TASK LIST:
1: In the post about the Harper Seven joke, which Twitter user actually wrote the joke?
2: Reproduce verbatim the stretch of the Harper Seven post from "My delight at" through "wasn't my joke.".

DOCUMENT:
— Begin —

Posted: 21/07/2011 15:44

The Beckhams' decision to go against the habit of a lifetime and give their child a daft name naturally prompted many jokes on the webosphere, one of which was this:

"Harper Seven is how I'd imagine Beckham would announce what time she was born."

Nice gag, eh? And the Daily Telegraph agreed with me, going so far as to include it in this piece on the online reaction to Baby Beckham's name - with a lovely credit to me (for I am @jazzchantoozie on Twitter).

My delight at seeing my Twitter handle in the Daily Telegraph was, unfortunately, only surpassed by the mortification I felt when I was alerted to it. Because there was just one small hitch.

It wasn't my joke.

The Harper Seven gag was, in fact, written by @kevmears - and I had merely retweeted it. Or to explain to non-Tweeters: I tweeted Kevin's joke in full, with his name attached, but put the letters RT (meaning "retweet") in front of it, plus the word Ha!' (meaning 'I found it funny').

— End —

PROVIDED DATA:
— Begin —

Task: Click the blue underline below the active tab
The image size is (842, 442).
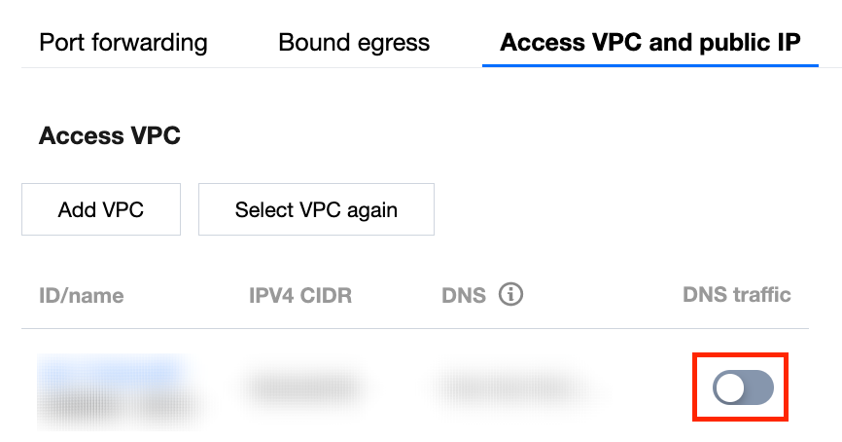Action: (649, 66)
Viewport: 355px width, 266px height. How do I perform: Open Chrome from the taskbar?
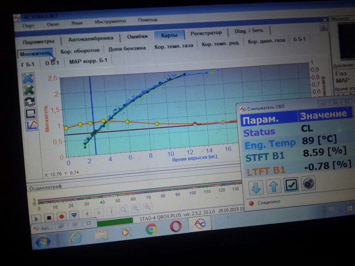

— End —

SOLUTION SET:
1: @kevmears

2:
My delight at seeing my Twitter handle in the Daily Telegraph was, unfortunately, only surpassed by the mortification I felt when I was alerted to it. Because there was just one small hitch.

It wasn't my joke.